Given passage>
----
Veterinarian: Rethink layer health programs with move to cage-free
The poultry industry’s gradual switch to cage-free egg production has underscored the need to rethink disease-control programs and address health and welfare challenges unique to layers in these production systems, according to Jean Sander, DVM.
With more than 200 US retailers pledging to sell only eggs produced in cage-free systems by 2025, producers are eager to make the switch to fill this growing demand. However, the cage-free production gives rise to health problems not commonly seen in conventionally raised layers, she told Poultry Health Today.
And while many producers have learned about them through trial and error, it’s best to be proactive to ensure the health, welfare and performance of the birds.
“Any time you put a bird in close contact with their waste material, the feces, anything that passes through the gut now has a higher likelihood of causing disease problems in the bird,” she said.
“And when they’re on the floor in an aviary system, they are in direct contact with their feces. So, you have a lot of disease problems you didn’t see in cage systems.”
Take coccidiosis, for example, a common parasitic disease that spreads in the birds’ environment when they defecate and re-ingest coccidia oocysts.
It is less of a threat when layers are reared in cages, but once birds are sharing floor space with other hens, coccidiosis pressure is markedly increased.
If left unchecked, coccidiosis can be “very deadly” to layers, Sander added. It also invites more problems with necrotic enteritis.
Traditionally, layers are vaccinated for coccidiosis. In many cases, however, producers have found it necessary to use what broiler producers call a bioshuttle program — starting birds on a vaccine and then supplementing protection with an anticoccidial.
Intestinal parasites such as roundworms and tapeworms also tend to be more common in cage-free systems. In addition, behavioral problems inherent with cage-free — feather pecking, cannibalism and hysteria — can compromise flock health and welfare. “Looking at the genetics of the bird is very helpful in finding birds that are more conducive to open populations than others,” Sander added.
This has led to producers having to work more closely with veterinarians to help them understand the physiology of birds, run flock diagnostics and establish programs to minimize disease problems.
“Understanding the nature of the bird [is very important],” she added. “Hens, if given an option, are going to lay in an area that is nest-like.
“When there is a lot of litter and fecal material on the ground that’s dry and nice and soft, and they can get in there and make a nest, you end up with a lot of floor eggs.”
To address the problem, producers need to train young layers to lay eggs in the right place, something which requires more attention to detail, Sander said.
“So, it requires a lot more labor and a lot more attention to detail in making sure you’re out there often and getting all those eggs up that are on the floor. Because if you don’t do that, you’re going to end up having a chronic problem over the life of that flock,” she added.
----
Work instructions>
a) Answer these from the article on cage-free layer health:
(i) How many US retailers have pledged to sell only cage-free eggs, and by what year?
(ii) What do broiler producers call starting birds on a vaccine and then supplementing protection with an anticoccidial?
(iii) Which three behavioral problems does the article list as inherent with cage-free systems?
b) Edit a stretch of the article on cage-free layer health, beginning at the words "And while many" and stopping after "re-ingest coccidia oocysts.". Replace "aviary system" with "cage-free barn".

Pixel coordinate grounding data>
----
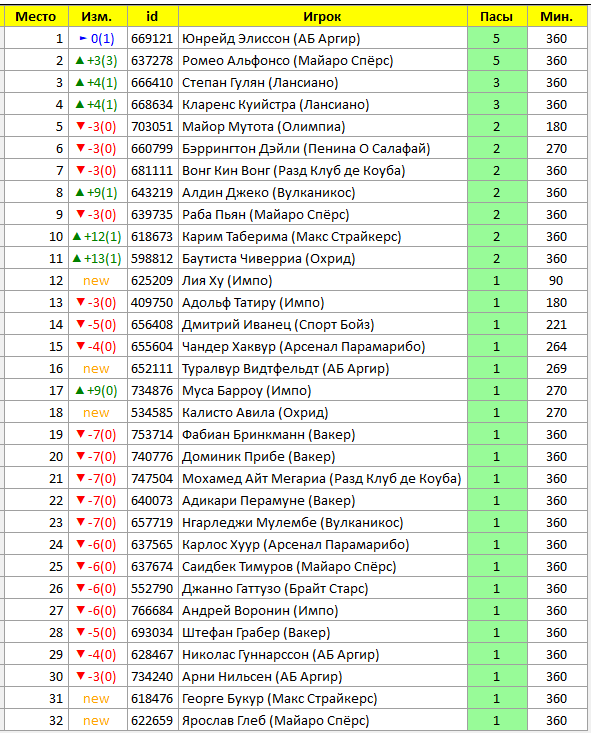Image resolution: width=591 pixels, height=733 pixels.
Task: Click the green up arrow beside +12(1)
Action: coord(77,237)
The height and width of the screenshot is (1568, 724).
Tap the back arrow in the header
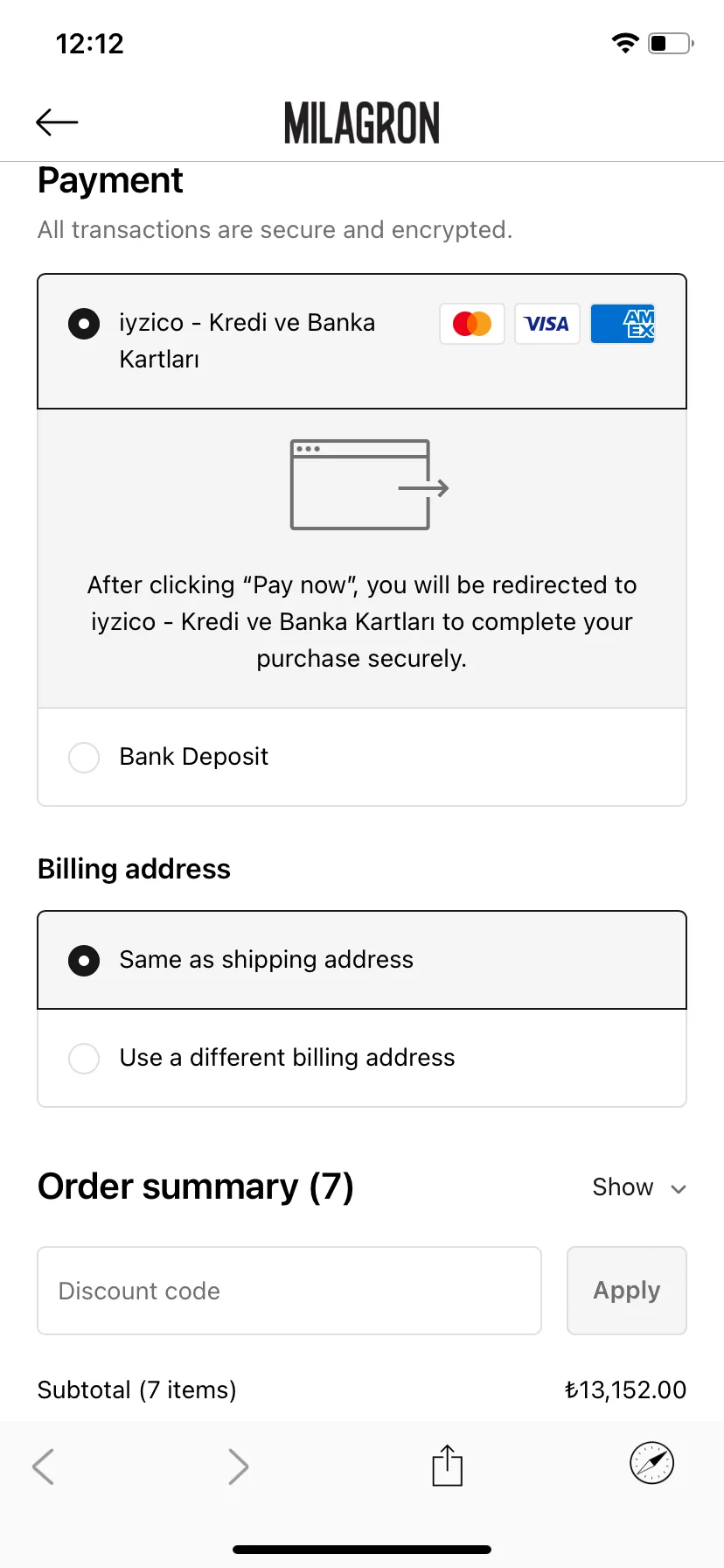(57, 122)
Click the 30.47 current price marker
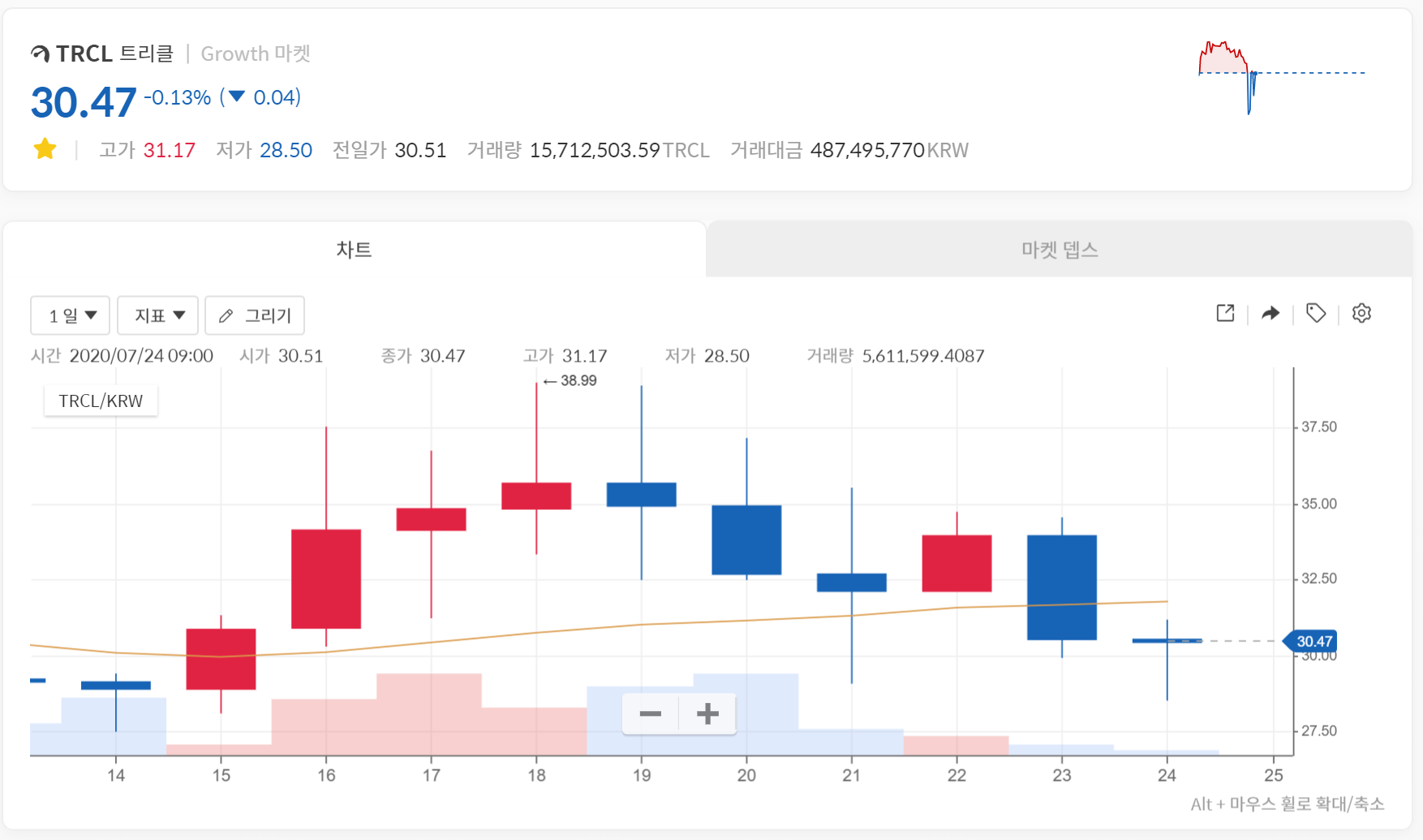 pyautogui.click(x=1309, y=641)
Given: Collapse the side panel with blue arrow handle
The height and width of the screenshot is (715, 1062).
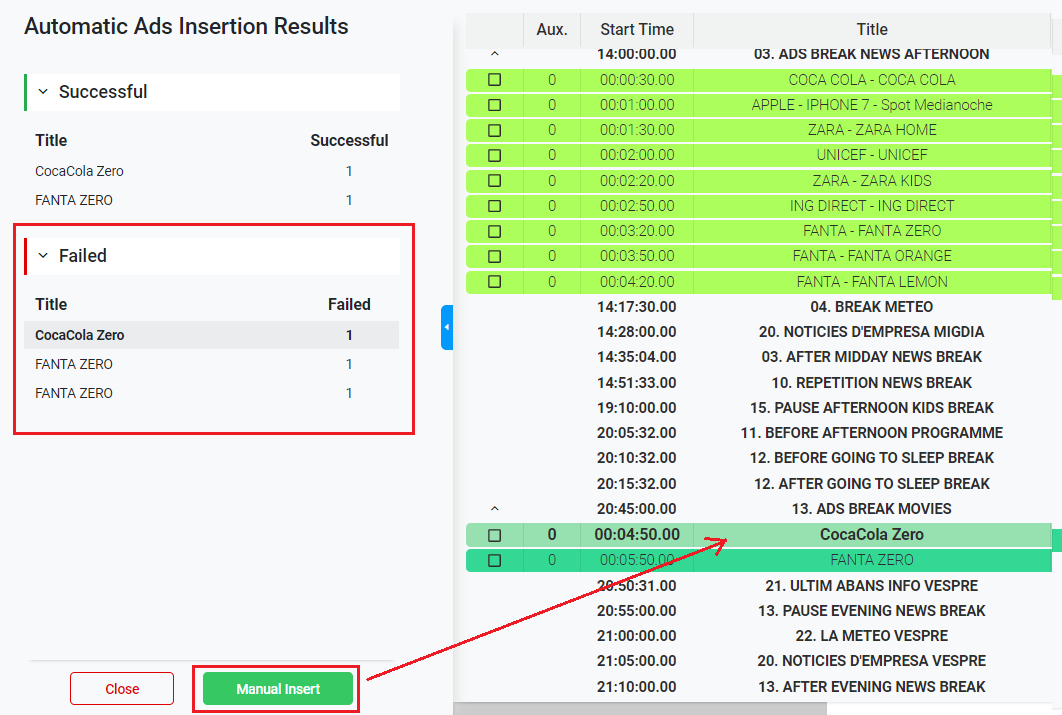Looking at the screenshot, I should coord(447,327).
----
Solutions to the tasks>
a)
(i) More than 200 US retailers, by 2025.
(ii) A bioshuttle program.
(iii) Feather pecking, cannibalism and hysteria.

b)
And while many producers have learned about them through trial and error, it’s best to be proactive to ensure the health, welfare and performance of the birds.
“Any time you put a bird in close contact with their waste material, the feces, anything that passes through the gut now has a higher likelihood of causing disease problems in the bird,” she said.
“And when they’re on the floor in an cage-free barn, they are in direct contact with their feces. So, you have a lot of disease problems you didn’t see in cage systems.”
Take coccidiosis, for example, a common parasitic disease that spreads in the birds’ environment when they defecate and re-ingest coccidia oocysts.